START EXERCISE DATA

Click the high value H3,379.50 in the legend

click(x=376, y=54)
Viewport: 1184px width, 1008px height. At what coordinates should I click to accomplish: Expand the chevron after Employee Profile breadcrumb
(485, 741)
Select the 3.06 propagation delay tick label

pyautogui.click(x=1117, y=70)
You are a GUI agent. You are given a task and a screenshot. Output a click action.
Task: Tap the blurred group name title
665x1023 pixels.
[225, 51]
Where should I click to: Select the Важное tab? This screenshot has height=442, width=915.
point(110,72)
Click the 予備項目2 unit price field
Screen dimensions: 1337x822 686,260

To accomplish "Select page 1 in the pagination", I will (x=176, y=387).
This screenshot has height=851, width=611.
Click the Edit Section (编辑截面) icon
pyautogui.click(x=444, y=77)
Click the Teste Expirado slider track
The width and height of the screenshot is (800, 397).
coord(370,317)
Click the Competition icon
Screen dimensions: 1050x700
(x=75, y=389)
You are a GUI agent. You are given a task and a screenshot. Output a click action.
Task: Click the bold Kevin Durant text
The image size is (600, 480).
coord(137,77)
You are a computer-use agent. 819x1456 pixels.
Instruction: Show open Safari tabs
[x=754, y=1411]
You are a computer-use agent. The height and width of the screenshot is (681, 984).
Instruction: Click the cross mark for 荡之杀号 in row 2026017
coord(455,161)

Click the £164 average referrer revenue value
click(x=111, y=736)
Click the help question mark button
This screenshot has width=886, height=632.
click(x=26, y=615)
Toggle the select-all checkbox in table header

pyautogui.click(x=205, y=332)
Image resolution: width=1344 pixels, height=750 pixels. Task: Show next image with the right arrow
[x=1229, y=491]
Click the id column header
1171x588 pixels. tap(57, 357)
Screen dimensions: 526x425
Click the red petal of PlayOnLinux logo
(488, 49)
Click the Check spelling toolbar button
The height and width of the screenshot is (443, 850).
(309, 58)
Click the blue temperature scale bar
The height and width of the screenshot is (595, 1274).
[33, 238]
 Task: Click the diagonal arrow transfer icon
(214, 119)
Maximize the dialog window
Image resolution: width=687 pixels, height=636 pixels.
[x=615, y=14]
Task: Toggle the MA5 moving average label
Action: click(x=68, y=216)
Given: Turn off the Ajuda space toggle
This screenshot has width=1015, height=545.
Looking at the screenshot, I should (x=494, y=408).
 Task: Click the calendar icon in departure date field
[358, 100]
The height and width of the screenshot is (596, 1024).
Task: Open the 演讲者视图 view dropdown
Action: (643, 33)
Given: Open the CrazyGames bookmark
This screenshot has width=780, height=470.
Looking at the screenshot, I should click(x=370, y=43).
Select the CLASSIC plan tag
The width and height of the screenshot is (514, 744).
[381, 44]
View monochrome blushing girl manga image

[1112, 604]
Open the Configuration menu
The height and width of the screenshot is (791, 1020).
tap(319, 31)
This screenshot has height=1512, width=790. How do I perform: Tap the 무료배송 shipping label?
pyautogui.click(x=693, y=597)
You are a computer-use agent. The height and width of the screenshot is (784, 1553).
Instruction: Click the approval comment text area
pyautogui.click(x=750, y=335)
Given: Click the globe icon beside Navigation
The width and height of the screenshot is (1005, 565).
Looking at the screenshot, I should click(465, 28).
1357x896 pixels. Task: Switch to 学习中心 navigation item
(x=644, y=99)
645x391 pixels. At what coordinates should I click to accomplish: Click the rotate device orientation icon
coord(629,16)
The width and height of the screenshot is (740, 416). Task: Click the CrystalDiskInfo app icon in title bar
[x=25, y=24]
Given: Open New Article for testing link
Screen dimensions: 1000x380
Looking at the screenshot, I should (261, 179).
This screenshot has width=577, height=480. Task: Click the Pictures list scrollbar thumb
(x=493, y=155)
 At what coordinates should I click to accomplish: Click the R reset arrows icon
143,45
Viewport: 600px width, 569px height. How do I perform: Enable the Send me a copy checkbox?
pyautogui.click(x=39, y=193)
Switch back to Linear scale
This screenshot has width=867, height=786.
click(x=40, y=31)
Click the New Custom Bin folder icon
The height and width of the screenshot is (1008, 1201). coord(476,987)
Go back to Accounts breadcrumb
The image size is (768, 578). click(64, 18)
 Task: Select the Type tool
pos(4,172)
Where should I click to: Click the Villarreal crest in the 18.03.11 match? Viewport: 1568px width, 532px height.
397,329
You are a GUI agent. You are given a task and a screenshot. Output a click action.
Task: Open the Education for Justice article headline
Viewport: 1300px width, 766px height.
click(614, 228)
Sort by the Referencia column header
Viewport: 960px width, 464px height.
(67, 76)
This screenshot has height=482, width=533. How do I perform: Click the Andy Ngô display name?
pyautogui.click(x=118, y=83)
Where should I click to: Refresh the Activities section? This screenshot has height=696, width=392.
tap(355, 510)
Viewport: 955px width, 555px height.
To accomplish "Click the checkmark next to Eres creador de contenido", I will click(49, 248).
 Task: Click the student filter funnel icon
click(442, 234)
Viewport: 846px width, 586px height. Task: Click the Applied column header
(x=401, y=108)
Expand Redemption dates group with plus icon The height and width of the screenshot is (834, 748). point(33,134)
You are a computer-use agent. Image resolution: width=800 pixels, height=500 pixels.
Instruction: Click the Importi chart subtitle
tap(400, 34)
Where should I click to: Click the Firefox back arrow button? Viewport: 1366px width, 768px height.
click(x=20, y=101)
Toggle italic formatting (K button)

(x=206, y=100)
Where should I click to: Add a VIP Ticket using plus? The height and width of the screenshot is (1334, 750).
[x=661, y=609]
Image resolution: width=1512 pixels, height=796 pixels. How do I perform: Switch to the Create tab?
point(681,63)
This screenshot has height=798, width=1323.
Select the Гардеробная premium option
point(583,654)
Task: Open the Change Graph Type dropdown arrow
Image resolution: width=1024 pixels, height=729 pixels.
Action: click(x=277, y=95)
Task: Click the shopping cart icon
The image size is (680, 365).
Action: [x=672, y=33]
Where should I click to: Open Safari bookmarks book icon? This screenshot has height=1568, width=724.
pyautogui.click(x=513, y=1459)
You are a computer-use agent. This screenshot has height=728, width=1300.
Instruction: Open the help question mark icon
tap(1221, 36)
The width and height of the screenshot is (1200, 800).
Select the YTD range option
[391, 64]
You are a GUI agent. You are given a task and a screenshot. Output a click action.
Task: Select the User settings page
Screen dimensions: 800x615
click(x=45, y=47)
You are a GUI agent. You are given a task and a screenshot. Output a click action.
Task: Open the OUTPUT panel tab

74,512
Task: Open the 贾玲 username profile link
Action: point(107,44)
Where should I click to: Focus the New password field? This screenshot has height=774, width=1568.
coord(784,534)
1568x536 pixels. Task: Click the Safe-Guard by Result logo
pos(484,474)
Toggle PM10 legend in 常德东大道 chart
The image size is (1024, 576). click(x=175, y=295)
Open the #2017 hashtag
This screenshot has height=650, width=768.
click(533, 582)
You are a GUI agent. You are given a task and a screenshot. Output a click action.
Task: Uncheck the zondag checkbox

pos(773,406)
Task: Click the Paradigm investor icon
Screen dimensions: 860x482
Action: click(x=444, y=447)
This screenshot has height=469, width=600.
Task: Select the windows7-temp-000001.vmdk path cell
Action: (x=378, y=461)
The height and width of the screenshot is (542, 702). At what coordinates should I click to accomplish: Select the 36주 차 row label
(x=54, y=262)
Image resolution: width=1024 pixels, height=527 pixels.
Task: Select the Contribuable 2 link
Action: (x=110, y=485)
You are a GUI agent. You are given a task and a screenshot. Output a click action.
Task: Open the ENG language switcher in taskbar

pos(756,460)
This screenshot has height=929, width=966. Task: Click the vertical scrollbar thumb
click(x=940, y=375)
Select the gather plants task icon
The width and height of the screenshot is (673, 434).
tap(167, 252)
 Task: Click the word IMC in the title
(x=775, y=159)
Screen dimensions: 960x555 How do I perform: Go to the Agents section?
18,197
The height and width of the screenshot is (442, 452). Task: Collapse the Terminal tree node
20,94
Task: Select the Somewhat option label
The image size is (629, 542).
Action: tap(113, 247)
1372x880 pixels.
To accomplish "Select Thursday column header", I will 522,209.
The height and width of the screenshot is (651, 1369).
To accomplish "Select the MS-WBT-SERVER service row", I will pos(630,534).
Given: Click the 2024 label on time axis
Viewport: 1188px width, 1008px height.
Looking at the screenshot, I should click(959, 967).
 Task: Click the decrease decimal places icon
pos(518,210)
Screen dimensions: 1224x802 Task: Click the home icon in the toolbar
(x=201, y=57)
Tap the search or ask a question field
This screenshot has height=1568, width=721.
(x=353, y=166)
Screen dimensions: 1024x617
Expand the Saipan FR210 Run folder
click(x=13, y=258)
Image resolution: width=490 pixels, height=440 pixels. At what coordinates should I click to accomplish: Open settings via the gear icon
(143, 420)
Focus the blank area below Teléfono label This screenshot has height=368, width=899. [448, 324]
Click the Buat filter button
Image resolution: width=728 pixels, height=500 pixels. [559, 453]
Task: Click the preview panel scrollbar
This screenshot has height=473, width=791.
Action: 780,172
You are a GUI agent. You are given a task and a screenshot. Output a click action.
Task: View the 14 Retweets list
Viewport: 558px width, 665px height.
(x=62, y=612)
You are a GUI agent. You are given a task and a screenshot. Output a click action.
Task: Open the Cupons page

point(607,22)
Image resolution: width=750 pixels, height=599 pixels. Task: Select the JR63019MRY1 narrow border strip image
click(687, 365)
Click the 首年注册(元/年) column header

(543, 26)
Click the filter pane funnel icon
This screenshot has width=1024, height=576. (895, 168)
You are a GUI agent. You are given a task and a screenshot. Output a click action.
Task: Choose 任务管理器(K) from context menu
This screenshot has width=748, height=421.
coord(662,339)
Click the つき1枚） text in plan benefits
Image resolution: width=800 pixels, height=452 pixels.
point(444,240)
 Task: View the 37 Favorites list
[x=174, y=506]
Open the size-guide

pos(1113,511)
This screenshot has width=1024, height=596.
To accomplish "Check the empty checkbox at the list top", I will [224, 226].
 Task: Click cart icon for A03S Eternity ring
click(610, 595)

END EXERCISE DATA

▶ TASK DESCRIPTION
Look through the entries. Copy out each line with "will" in it.

▶ RESULT
To accomplish "Select page 1 in the pagination", I will (x=176, y=387).
To accomplish "Click the checkmark next to Eres creador de contenido", I will click(49, 248).
To accomplish "Select Thursday column header", I will 522,209.
To accomplish "Select the MS-WBT-SERVER service row", I will pos(630,534).
To accomplish "Check the empty checkbox at the list top", I will [224, 226].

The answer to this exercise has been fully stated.